Can I just tell you what OB1 did today?

We did not have our lessons today because I did not want to.  Yup, that's right,  that's the reason.  See, this weekend was so busy that it wore me out and I set my mind to resting today, and so, I did.  I slept in way too late and got ready for the day later than I would like to admit.

I asked OB1, who turns nine on Sunday, to fix breakfast for the kids.  He made French toast, and had them all eat at  the dining room table.  My sister thought I was crazy, but he has made breakfast with me so many times, I can't even count.

While I still lay groggily in my bed, my children went out to the back yard to play.  I heard something that sounded like they were out of the fence-and they knew they were not supposed to leave the yard.   I angrily darted out of my bed, ran down to the side door, ready to spew forth my anger, when I saw OB1 dragging the garbage out to the front of the house.  I picked my mouth up off the floor and ran to the back yard to see the other three playing.  I was relieved and proud.   
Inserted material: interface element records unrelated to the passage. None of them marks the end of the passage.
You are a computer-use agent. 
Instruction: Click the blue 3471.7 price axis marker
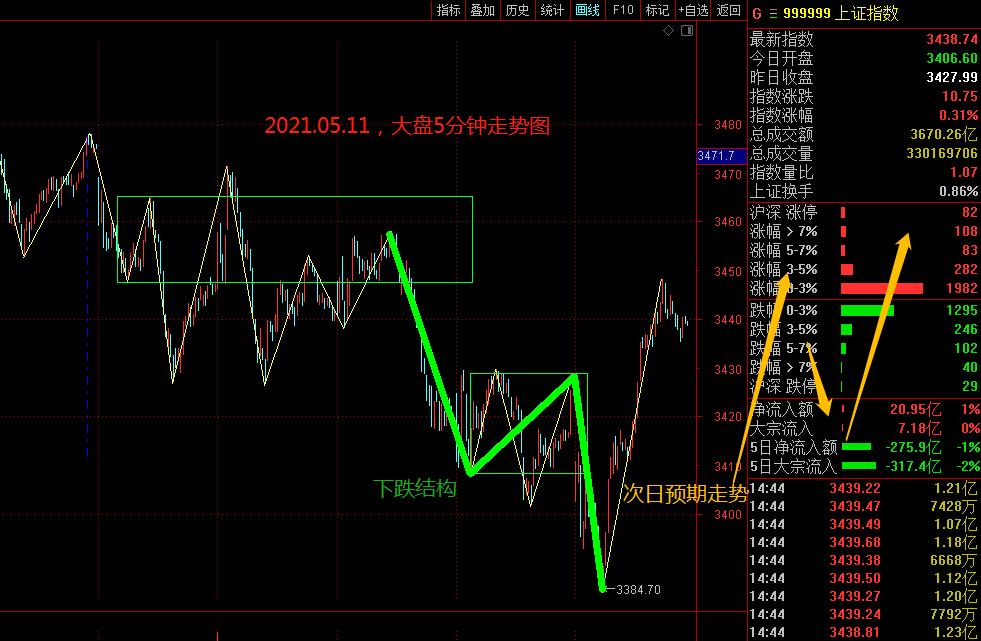[x=716, y=156]
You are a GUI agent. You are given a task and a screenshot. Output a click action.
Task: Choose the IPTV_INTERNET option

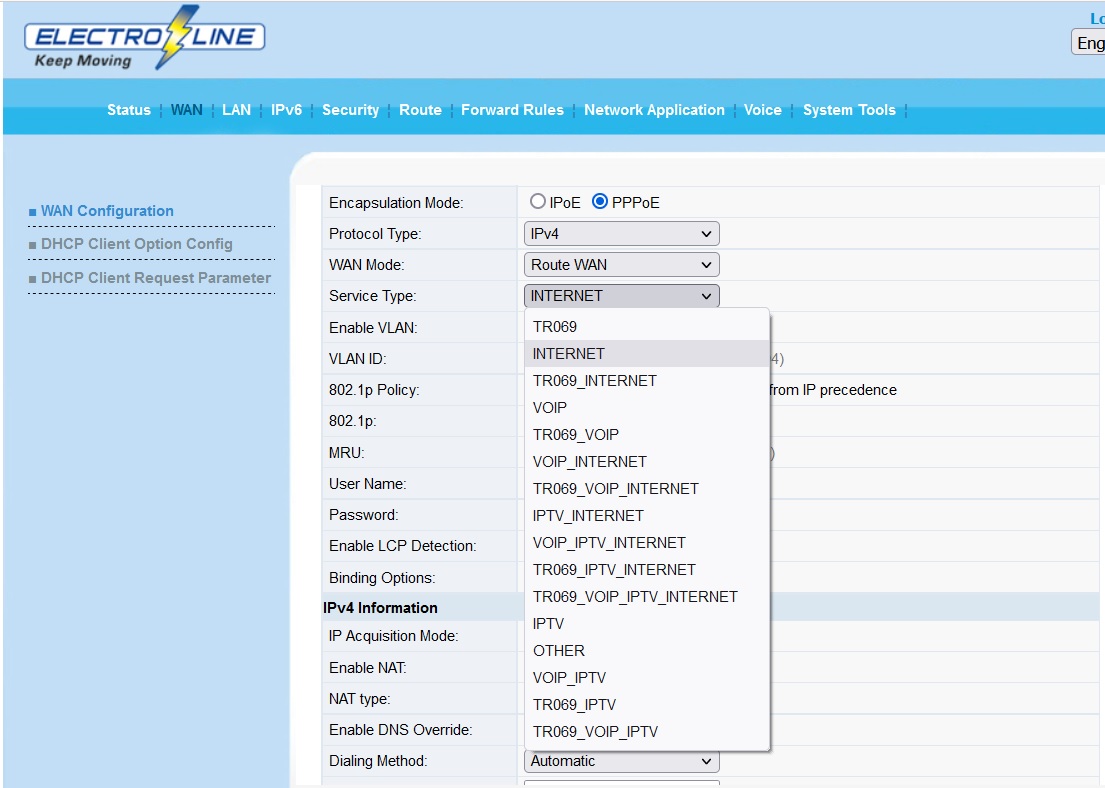588,516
Then, while I was putzing around the house and yard, OB1 got the notion in his mind to clean out the garage.  No, I didn't plant it there.  Don't you think if I did I would take the credit for it? 

At first I said no because it was a BIG job-and I mean BIG-too much for him to tackle alone.  And I sure wasn't planning on conquering a mountain on MY day of "rest".  He kept assuring me he could and would do it-so, I figured it couldn't hurt to see what he could do.  I mean it couldn't possible have looked any worse than it did.
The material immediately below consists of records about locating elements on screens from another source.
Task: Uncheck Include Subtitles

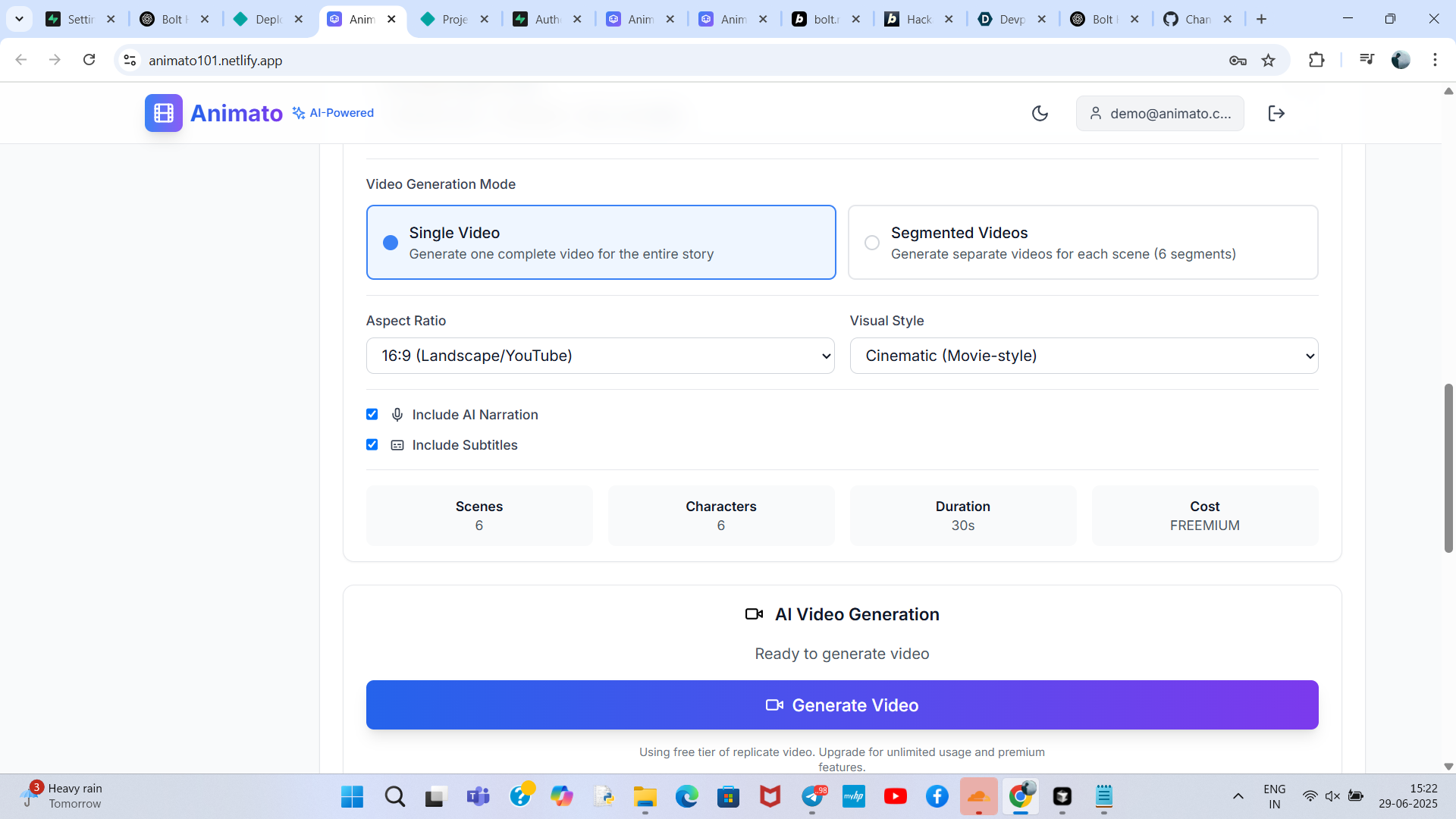Action: click(372, 444)
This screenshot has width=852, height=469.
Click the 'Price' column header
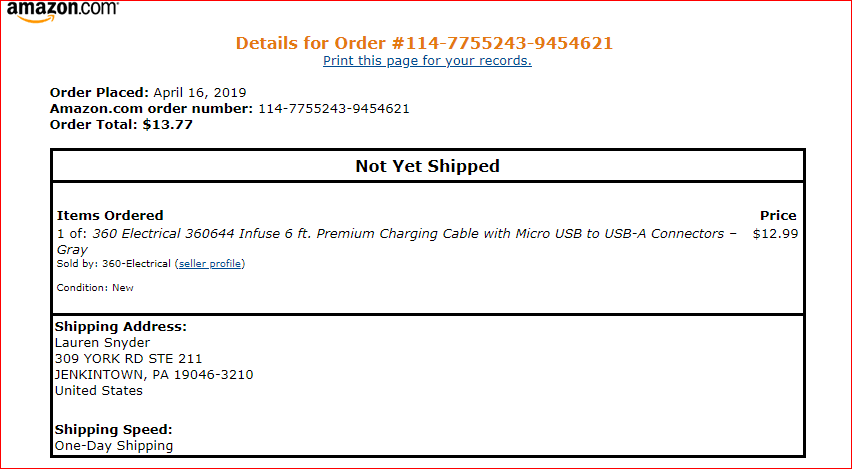pyautogui.click(x=778, y=215)
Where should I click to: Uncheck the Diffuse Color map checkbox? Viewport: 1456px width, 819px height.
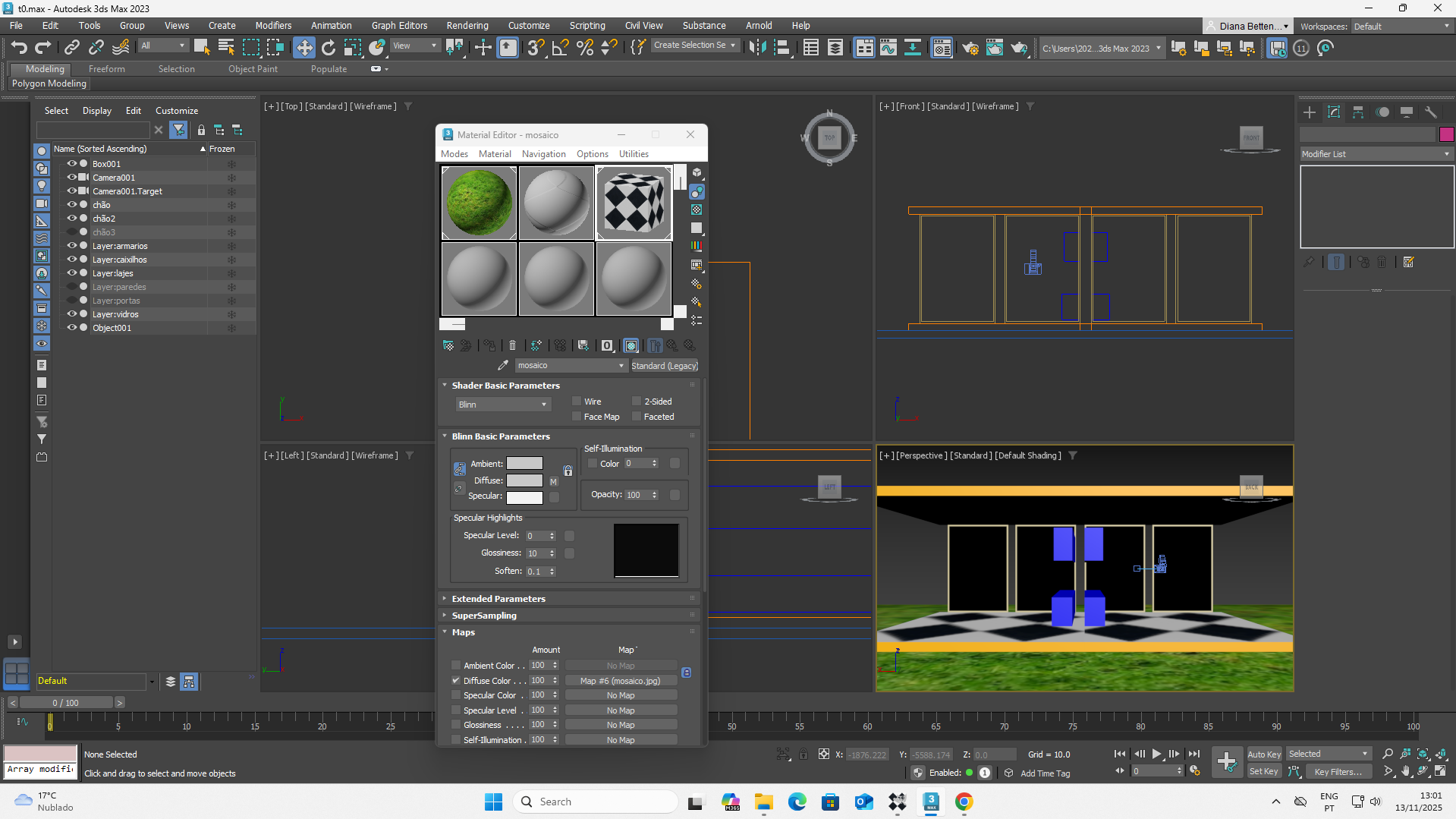[456, 681]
I went in the house to do whatever it is I was doing and checked out the back window and saw all four of my children carrying stuff out of the garage-I was very nervous because all the stuff was now no longer hidden, and I wasn't sure if this job was finishable without me-at least without Daddy seeing a huge mess in the yard when he got home.  But, I let it go.  I just kept thinking-I have to give him a chance to do this. 
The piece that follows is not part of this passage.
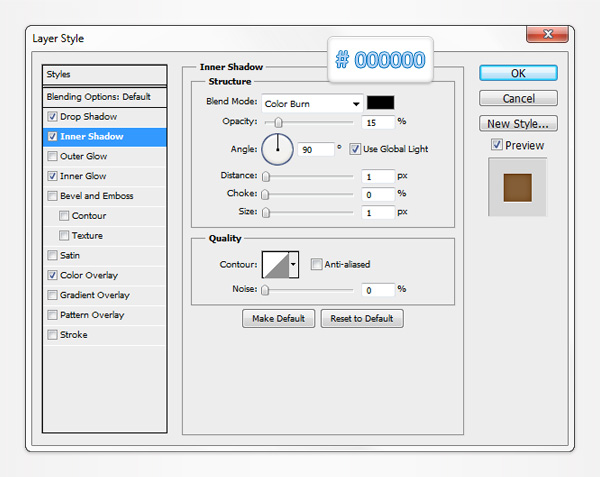Screen dimensions: 600x477
Task: Click the New Style button
Action: pyautogui.click(x=517, y=124)
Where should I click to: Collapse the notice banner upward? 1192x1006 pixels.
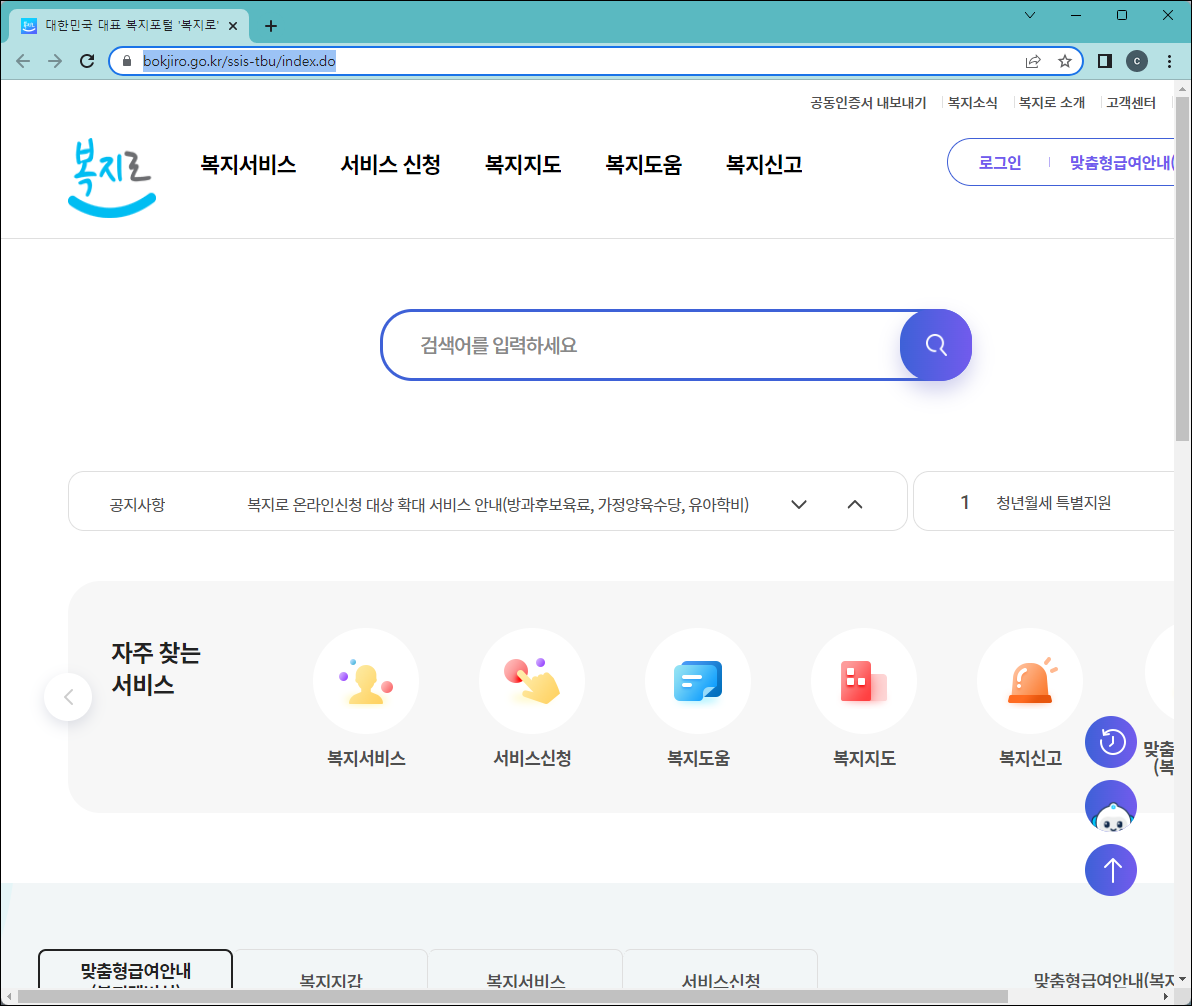coord(855,504)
I am so glad that I did!!  In the end I went out to help him get it all finished before Dad came home and it looks great!!  We told Dad the lawn mower was broken so he would go into the garage mad and then get a big surprise-he was VERY surprised.  It was nice! 

Hubby went and mowed the front lawn, and then OB1 asked to mow the back.  Yup, he mowed the yard too.  I thing I have a new nick name for him.  The Motivator! 

He had me out cleaning the garage on my day of REST.  I then came in, got dinner on the table, and cleaned the downstairs.

I am just so proud of all he accomplished today-amazed and proud.  For all the grief he can cause, he is twice the pleasure!  Thanks OB1!!